I recently received an email from someone who claimed to represent the technical support of my alma matter, Virginia Tech. The email was obviously a standard phishing email. I provide the email below for your reference.

Dear VirginiaTech E-mail Subscriber,

This is to inform all Subscribers that our server upgrade/maintenance is scheduled for June 30 2011. You may experience login problems during this period. We are having congestion due to various anonymous account registrations and on this note, we are deactivating some accounts that are no longer active and your account may be deactivated if no action is taken.

To confirm and keep your E-mail account active during and after the upgrade and maintenance, you are advised to login immediate!! ly using the account login vt.edu/impaccupdateportal (I have removed the hyperlink so as not to support their website).

Your E-mail account will remain active after we have successfully upgraded our server. This is to help us serve you better. We apologize for any inconvenience. Thank you for your swift response to this notification.

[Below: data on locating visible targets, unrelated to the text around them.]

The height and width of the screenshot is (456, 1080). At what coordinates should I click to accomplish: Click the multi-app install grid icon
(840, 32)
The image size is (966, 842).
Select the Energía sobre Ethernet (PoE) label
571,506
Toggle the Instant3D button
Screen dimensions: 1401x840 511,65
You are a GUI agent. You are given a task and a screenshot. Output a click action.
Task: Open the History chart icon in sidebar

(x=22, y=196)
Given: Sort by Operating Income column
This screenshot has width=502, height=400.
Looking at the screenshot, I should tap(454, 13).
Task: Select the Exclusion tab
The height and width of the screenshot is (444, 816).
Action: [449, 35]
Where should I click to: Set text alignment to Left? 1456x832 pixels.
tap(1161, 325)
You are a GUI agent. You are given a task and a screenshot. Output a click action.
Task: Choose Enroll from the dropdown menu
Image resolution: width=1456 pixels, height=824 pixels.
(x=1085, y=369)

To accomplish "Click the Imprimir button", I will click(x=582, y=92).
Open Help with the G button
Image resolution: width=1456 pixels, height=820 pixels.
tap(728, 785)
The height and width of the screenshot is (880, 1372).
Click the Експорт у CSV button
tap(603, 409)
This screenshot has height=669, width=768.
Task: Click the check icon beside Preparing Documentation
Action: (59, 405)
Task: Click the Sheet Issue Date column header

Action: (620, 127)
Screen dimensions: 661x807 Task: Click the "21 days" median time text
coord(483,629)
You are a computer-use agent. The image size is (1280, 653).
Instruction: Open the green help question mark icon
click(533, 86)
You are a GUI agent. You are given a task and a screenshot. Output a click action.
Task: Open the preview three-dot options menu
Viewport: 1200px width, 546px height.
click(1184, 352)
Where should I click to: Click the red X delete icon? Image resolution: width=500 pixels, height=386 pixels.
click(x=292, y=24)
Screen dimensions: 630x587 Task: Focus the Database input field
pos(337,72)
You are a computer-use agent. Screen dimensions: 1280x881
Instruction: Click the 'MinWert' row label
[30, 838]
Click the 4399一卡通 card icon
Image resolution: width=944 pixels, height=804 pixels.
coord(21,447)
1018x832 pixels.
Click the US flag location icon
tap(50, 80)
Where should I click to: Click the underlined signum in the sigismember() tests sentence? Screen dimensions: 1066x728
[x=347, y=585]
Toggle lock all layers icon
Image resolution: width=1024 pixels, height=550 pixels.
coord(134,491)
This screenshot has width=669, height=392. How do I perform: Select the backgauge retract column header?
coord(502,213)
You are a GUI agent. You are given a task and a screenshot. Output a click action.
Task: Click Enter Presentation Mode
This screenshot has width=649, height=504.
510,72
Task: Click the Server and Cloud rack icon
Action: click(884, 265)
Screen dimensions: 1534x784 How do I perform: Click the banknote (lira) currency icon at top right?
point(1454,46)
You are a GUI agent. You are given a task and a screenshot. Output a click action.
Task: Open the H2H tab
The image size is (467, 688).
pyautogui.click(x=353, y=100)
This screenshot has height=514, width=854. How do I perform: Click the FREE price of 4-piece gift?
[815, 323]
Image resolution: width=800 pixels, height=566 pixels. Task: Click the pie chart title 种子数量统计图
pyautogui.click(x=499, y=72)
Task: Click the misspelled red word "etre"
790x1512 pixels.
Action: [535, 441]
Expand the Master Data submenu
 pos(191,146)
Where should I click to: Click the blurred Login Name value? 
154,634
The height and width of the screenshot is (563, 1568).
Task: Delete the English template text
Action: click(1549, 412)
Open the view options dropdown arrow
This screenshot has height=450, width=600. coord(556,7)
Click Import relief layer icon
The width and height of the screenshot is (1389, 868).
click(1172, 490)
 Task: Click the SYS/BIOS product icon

VirginiaTech Technical Support Team

The first thing you need to know is that an email provider will never ask you to send them your password or send you an email with a link to “re-authenticate” your account. These two items are dead giveaways. If you find them in an email, you should immediately suspect foul play.

I hovered my computer’s mouse over the hyperlink included in the email, and, sure enough, it did not point to a Virginia Tech address. Here is the url of the link included in the email http://95.211.18.138/~dorothe/authentification/account.html.

Clearly, the url has nothing to do with Virginia Tech. Having confirmed this, I then did a whois on the base IP, 95.211.18.138, to see who owns it. Whois returned LeaseWeb, a hosting company based in Amsterdam, as the owner of the IP. It also provided an address for reporting abuse.

If you receive a similar email, please take the time to report their abuse. We should make sure that our less tech savvy colleagues do not fall for this scam.